Joppe Hovius and colleagues review anticoagulant and immunosuppressive proteins present in tick saliva, and discuss how immunologically targeting such molecules could prevent transmission of tick-borne pathogens.

Figure 1. Schematic Overview of the Coagulation Cascade

The two major amplification loops in the coagulation cascade are depicted. The first amplification loop consists of TF-FVIIa-mediated factor IX (FIX) activation, which leads to the generation of more FXa. A second amplification loop is formed by the activation of factor XI (FXIa) by thrombin, which results in more activated FIX (FIXa), and, subsequently, additional FXa generation. The right panel indicates how selected tick proteins exert their anticoagulant effect. FIIa, activated factor II; FVa, activated factor V; FVIIIa, activated factor VIII.

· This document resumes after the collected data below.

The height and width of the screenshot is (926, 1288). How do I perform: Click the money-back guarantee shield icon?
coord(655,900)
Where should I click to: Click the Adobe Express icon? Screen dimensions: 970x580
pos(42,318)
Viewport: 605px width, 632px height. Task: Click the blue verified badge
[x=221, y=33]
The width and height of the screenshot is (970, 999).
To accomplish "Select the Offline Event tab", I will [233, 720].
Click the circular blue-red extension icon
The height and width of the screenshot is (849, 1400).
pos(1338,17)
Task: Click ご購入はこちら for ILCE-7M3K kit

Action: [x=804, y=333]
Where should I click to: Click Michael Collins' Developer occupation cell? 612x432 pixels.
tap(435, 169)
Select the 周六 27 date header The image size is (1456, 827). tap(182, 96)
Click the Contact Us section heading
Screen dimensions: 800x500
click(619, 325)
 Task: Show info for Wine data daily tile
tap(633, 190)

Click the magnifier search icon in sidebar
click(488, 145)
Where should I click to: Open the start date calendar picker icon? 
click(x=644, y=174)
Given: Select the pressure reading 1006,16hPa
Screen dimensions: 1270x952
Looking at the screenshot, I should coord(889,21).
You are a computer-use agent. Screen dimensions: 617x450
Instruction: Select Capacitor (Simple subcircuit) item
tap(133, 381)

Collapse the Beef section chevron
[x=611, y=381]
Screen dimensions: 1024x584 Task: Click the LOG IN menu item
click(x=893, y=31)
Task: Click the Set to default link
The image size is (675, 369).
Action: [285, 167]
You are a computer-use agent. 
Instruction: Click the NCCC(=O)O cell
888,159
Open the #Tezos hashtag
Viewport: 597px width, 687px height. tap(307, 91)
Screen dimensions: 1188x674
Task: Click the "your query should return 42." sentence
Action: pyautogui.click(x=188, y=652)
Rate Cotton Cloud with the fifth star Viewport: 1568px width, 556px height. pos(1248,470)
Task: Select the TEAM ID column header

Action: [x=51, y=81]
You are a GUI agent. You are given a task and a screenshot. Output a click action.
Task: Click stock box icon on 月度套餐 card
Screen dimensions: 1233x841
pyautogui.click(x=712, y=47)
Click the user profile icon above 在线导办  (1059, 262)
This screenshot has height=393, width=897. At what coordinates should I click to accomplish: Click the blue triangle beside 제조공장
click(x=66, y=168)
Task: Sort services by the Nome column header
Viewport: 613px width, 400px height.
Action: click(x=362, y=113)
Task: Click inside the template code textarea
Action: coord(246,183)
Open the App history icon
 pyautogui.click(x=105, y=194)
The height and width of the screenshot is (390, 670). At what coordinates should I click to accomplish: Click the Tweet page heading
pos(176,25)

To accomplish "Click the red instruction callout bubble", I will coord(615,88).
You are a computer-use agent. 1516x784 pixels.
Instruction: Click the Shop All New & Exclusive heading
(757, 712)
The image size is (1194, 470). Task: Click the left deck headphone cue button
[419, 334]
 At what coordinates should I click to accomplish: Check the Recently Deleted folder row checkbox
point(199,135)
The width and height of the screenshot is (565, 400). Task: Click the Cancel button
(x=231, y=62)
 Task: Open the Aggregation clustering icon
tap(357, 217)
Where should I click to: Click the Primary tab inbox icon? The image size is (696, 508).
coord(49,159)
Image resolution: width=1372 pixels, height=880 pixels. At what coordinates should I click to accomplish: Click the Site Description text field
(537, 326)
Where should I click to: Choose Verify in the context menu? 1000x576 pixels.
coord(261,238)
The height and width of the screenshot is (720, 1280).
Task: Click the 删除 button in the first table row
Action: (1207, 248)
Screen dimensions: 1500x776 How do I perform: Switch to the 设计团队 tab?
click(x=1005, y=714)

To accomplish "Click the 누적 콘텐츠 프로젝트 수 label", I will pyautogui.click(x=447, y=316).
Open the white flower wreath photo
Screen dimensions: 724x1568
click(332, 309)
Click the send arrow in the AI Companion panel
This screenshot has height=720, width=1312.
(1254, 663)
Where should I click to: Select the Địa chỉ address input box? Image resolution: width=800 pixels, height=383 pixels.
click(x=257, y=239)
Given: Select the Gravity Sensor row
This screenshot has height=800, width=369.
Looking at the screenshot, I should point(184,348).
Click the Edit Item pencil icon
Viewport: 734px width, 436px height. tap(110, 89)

Figure 2. Diagram Showing How an Anti-Salp15 Vaccine Could Prevent Transmission of B. burgdorferi

During tick feeding and early mammalian infection, B. burgdorferi expresses OspC, which binds to Salp15 in tick saliva. This binding acts as a shield and protects the spirochete from killing by the host. In addition, Salp15 has been shown to directly inhibit dendritic cell and T cell activation, which could facilitate tick feeding. Salp15 antibodies are likely to bind to Salp15 that has previously bound to OspC on the surface of B. burgdorferi in the tick salivary gland and could thereby enhance clearance by host phagocytic immune cells. Obviously, the Salp15 antibodies would need to recognize a Salp15 epitope other than the epitope that is required for binding of Salp15 to OspC. Similarly, if anti-Salp15 antibodies were to bind to free Salp15, they could neutralize the immunosuppressive effects of Salp15, which could hamper tick feeding and thereby transmission of B. burgdorferi from the tick to the host. Lastly, if anti-Salp15 antibodies were to inhibit binding of Salp15 to Borrelia OspC, this would render the spirochete susceptible to pre-existing or newly generated immunoglobulins. Importantly, Salp15 was originally identified by screening of a tick salivary gland cDNA expression library with tick immune rabbit sera, suggesting that antibodies against Salp15 may participate in tick rejection. DC, dendritic cell; MHC, major histocompatibility complex; MF, macrophage; TCR, T cell receptor.